Hé, ik ben Paarden777. Ik ben tegen het rustoord voor geenhoorns en jonge paarden!!

                                                                                              Semmie                               

Hallo, ik ben Semmie en ik ben een kruising tussen een Shetlander en een Arabier. Je kan mij misschien wel zien staan bij 'Goude Oude'. Ik heb het leuk hier. Ik word goed verzorgt en ik vind mijn naam erg leuk. Ik heb geen zielig verhaal over het rustoord. Want ondanks dat ik er niet graag in zou willen zitten zijn er misschien paarden die dat wel willen. Ik heb heel lang niet ‘Semmie’ geheten. Toen mijn baasje me vond heette ik heel anders. Ik heette: Rot beest! Ik werd erg treurig van die naam. Het was alsof mijn baasje me haatte. Toen ik te koop werd gezet kwam ik een ander paard tegen. Zijn naam was: koop anders dood. Ook hij was niet erg blij met zijn naam. Ik heb hem na dat ik gekocht ben helaas nooit meer gezien. Ik heb nu een leuke naam en een leuk baasje. Maar wat ik niet snap zijn die namen! Als je ons niet wilt, oké, zet ons maar te koop. Of zet ons zelfs in het rustoord als je dat perse wilt. Maar waarom moeten we dan al die tijd dat we in het rustoord zitten, leven met een naam als ‘Rot beest!’ of ‘koop anders dood’. Waarom?

                     

   Het verhaal van Clyde

Er is ergens een plek waar mensen eenhoorns en pegasusen hebben getemd.
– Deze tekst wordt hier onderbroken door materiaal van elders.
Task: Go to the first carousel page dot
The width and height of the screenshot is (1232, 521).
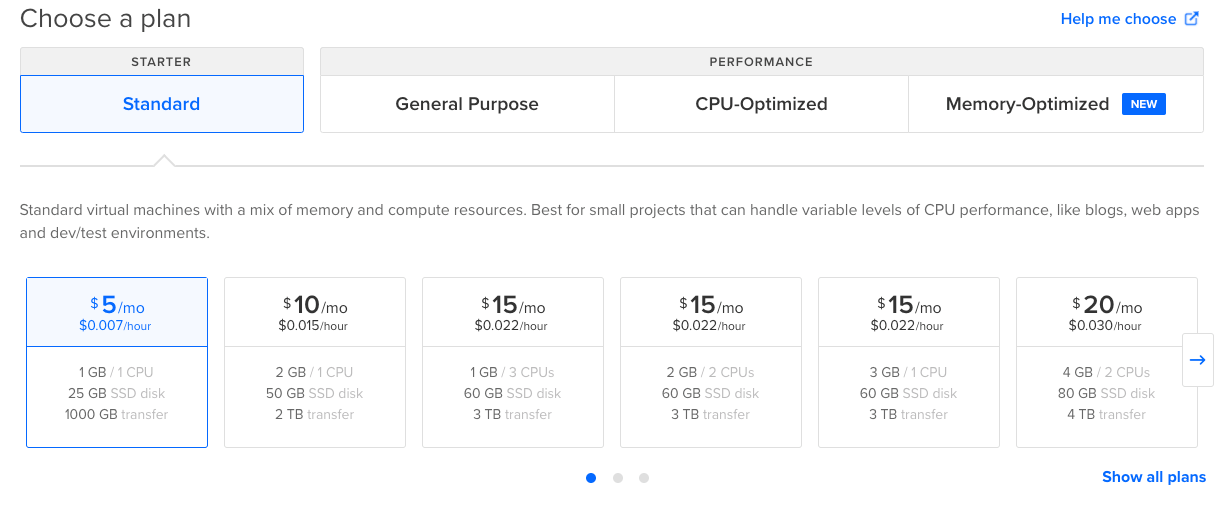Action: pyautogui.click(x=591, y=478)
Waar ze ze trainen en fokken net als gewone paarden. Maar dat gaat niet altijd goed. Er zijn mensen die het goed doen, maar ook mensen die er niet over nadenken hoe het is om afgedankt te worden. Ik ben Clyde. Ik ben een tinker. Ik heb een lastig leven gehad, dat is nu gelukkig voorbij. Maar er zijn nog steeds dieren waarbij dit gebeurd.

 

Mijn eigenaar was een eenhoornfokker en wilde graag een nieuwe veulen. Dus hij deed twee eenhoorns bij elkaar.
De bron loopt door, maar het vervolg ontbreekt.